Only the lines from the one containing "Given: Click the step 3 Submitted circle" through the end of the data below should be copied, each exactly as written and with both ends kept.

(Stored items)
++++++++++++++++++++

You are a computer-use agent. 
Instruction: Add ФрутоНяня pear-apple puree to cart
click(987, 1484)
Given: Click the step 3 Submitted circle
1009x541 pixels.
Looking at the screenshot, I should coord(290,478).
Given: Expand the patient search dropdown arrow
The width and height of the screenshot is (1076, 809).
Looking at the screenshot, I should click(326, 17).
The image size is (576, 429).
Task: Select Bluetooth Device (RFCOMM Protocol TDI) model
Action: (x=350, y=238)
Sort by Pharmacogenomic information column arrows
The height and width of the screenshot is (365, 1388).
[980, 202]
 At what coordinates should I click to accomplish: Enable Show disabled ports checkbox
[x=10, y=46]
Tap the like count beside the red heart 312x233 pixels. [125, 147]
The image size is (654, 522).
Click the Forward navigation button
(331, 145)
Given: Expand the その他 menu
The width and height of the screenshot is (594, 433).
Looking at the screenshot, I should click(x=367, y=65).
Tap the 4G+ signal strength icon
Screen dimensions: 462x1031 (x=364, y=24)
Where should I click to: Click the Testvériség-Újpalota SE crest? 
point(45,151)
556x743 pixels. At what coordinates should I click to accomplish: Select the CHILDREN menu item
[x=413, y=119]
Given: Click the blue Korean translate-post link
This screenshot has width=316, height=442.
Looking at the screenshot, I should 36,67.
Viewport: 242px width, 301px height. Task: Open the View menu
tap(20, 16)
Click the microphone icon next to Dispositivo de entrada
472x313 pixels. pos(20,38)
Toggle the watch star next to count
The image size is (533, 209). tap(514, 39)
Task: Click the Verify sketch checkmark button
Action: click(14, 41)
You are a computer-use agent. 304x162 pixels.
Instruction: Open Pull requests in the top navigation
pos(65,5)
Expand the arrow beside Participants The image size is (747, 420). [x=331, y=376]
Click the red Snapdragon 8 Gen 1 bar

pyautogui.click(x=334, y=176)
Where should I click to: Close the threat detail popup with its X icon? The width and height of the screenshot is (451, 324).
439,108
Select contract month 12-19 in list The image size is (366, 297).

++++++++++++++++++++

* [Exercise solution]:
Given: Click the step 3 Submitted circle
1009x541 pixels.
Looking at the screenshot, I should coord(290,478).
Given: Expand the patient search dropdown arrow
The width and height of the screenshot is (1076, 809).
Looking at the screenshot, I should click(326, 17).
The image size is (576, 429).
Task: Select Bluetooth Device (RFCOMM Protocol TDI) model
Action: (x=350, y=238)
Sort by Pharmacogenomic information column arrows
The height and width of the screenshot is (365, 1388).
[980, 202]
 At what coordinates should I click to accomplish: Enable Show disabled ports checkbox
[x=10, y=46]
Tap the like count beside the red heart 312x233 pixels. [125, 147]
The image size is (654, 522).
Click the Forward navigation button
(331, 145)
Given: Expand the その他 menu
The width and height of the screenshot is (594, 433).
Looking at the screenshot, I should click(x=367, y=65).
Tap the 4G+ signal strength icon
Screen dimensions: 462x1031 (x=364, y=24)
Where should I click to: Click the Testvériség-Újpalota SE crest? 
point(45,151)
556x743 pixels. At what coordinates should I click to accomplish: Select the CHILDREN menu item
[x=413, y=119]
Given: Click the blue Korean translate-post link
This screenshot has width=316, height=442.
Looking at the screenshot, I should 36,67.
Viewport: 242px width, 301px height. Task: Open the View menu
tap(20, 16)
Click the microphone icon next to Dispositivo de entrada
472x313 pixels. pos(20,38)
Toggle the watch star next to count
The image size is (533, 209). tap(514, 39)
Task: Click the Verify sketch checkmark button
Action: click(14, 41)
You are a computer-use agent. 304x162 pixels.
Instruction: Open Pull requests in the top navigation
pos(65,5)
Expand the arrow beside Participants The image size is (747, 420). [x=331, y=376]
Click the red Snapdragon 8 Gen 1 bar

pyautogui.click(x=334, y=176)
Where should I click to: Close the threat detail popup with its X icon? The width and height of the screenshot is (451, 324).
439,108
Select contract month 12-19 in list The image size is (366, 297).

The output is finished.